Student absences have budget impacts for schools

  • Attendance technician Maria Lopez calls the parents of absent students at Comstock Middle School in Santa Rosa, on Thursday, December 13, 2012. (Christopher Chung/ The Press Democrat)

In an era of deep budget cuts, school districts across California are putting a greater emphasis on reducing absences in an effort to shore up the state funding based on daily attendance.

Adding fuel to the push for better attendance are educators' worries that kids already are missing out on crucial instructional time because furlough days have become an increasingly common way for districts to save money.

And with rising federal and state academic standards, educators say the remaining school days have become ever more crucial for California students.

"There is both academic and financial benefit to this. It's not rocket science," said Hedy Chang, director of the state and national initiative Attendance Works.

Chang pointed to the recent focus on attendance by the largest school district in California, Los Angeles Unified, that has meant an infusion of state funding that previously had been lost.

"Their attendance improvement has brought them millions," she said.

A pilot program targeting chronic truants has been launched to focus on six of Santa Rosa City Schools' eight feeder elementary school districts: Bellevue, Bennett Valley, Mark West, Piner-Olivet, Rincon Valley and Wright.

"Truancy starts then.

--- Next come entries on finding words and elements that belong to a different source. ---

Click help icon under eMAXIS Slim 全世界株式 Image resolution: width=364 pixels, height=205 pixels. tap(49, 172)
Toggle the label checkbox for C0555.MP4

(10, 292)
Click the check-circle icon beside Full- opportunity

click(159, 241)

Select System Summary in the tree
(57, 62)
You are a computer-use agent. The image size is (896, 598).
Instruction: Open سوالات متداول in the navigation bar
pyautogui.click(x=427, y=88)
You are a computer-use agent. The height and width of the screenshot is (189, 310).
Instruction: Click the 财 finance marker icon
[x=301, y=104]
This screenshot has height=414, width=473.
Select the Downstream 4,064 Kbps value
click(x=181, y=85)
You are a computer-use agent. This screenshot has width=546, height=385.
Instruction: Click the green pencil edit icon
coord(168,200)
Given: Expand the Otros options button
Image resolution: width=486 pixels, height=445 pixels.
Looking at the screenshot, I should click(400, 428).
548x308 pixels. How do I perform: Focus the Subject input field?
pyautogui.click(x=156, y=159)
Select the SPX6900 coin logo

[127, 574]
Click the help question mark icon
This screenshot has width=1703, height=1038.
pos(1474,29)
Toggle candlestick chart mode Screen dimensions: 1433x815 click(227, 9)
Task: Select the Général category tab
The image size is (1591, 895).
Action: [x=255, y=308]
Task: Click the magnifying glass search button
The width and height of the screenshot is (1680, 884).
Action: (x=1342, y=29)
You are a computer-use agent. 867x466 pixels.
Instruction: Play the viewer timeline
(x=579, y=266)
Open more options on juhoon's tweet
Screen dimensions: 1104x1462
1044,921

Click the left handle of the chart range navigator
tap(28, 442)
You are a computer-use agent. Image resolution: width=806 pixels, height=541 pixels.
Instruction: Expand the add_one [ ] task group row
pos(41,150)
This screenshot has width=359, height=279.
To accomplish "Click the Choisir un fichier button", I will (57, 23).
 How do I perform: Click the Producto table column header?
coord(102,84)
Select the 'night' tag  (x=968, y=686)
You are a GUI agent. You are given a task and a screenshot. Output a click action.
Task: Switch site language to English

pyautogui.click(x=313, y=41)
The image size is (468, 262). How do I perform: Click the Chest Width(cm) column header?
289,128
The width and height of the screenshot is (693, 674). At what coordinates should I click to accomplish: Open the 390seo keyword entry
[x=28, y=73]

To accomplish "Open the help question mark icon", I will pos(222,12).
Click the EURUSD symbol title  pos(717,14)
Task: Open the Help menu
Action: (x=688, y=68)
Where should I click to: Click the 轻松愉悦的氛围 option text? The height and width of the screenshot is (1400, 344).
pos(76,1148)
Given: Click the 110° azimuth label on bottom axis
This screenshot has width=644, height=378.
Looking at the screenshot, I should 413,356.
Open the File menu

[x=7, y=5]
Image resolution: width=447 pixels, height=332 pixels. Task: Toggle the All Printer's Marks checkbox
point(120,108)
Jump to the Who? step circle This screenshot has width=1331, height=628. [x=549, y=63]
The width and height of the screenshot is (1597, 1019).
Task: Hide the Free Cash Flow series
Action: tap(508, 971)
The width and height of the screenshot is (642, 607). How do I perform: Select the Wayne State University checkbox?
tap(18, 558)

Kids, by the time they are in middle and high school, end up with real school engagement problems," said Cate Griffiths, executive director of Recourse Mediation Service, which is overseeing Project School Attendance Mediation.

The program is designed to address family issues that can make it difficult to get a child to school: mental and physical health issues, insecure housing, and transportation problems.

For Santa Rosa City Schools, by far the largest school district in Sonoma County, a 1 percent fluctuation in attendance has an impact of approximately $837,000 a year. In 2011-12, a slight uptick in attendance meant $54,000 in added revenue from the prior year.